On his father’s side, William is the grandson of Heyawek Stateethlum (Chief Stateethlum) of S’klallam and Snuneymuxw (Chief Nanaimo) on Vancouver Island, and Sealth (Chief Seattle) of Suquamish/Duwamish. His father is Whipkanim David Jefferson of Lummi ancestry.
William was raised in the Longhouse under traditional teachings and stories. The earliest teachings handed down to him came from his cousin, Dale James, when he was only nine years old. James, a Lummi Master carver, advised William to “look into the wood, carve what you see and put your own style into it.” He told him that this approach was fundamentally Coast Salish and Lummi.
At the age of 12, William learned how to shape and carve canoes and paddles from his father. These lessons came long before William had ever considered himself a carver. He later learned teachings of canoe carving from his late Uncle Roy Edwards, of Stz’uminus First Nation, and from George Swanaset, of Nooksack Nation.
After befriending fellow artist Terrance Campbell at the age of 27, William was taught basic Formline design. It took him 3 years to transform his designs into his own unique style.

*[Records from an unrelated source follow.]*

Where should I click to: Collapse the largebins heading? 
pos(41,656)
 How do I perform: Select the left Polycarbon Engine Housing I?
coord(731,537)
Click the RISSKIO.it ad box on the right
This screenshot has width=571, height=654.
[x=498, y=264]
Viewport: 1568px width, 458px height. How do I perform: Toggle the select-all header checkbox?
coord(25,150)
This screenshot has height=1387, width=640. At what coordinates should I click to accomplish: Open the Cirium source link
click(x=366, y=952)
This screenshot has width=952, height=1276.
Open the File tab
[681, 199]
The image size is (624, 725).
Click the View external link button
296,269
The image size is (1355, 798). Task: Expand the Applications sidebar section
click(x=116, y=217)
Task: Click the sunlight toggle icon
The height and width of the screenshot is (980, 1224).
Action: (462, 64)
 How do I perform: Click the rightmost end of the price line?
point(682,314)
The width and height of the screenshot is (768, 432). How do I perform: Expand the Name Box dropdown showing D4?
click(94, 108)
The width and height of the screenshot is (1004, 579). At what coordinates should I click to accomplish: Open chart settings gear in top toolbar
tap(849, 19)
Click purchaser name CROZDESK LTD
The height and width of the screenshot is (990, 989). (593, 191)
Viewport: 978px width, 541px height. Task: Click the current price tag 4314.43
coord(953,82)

This style is inspired by teachings, as well as from William’s spiritual experience with the animals, their spirits, and with “beings that no longer walk this earth.” His experiences with these things have sparked a desire to create art that flows continuously, connecting everything and everywhere.
“This is my connection to the spirit, my prayers to my ancestry, my Grandmothers, Grandfathers and our Creation.”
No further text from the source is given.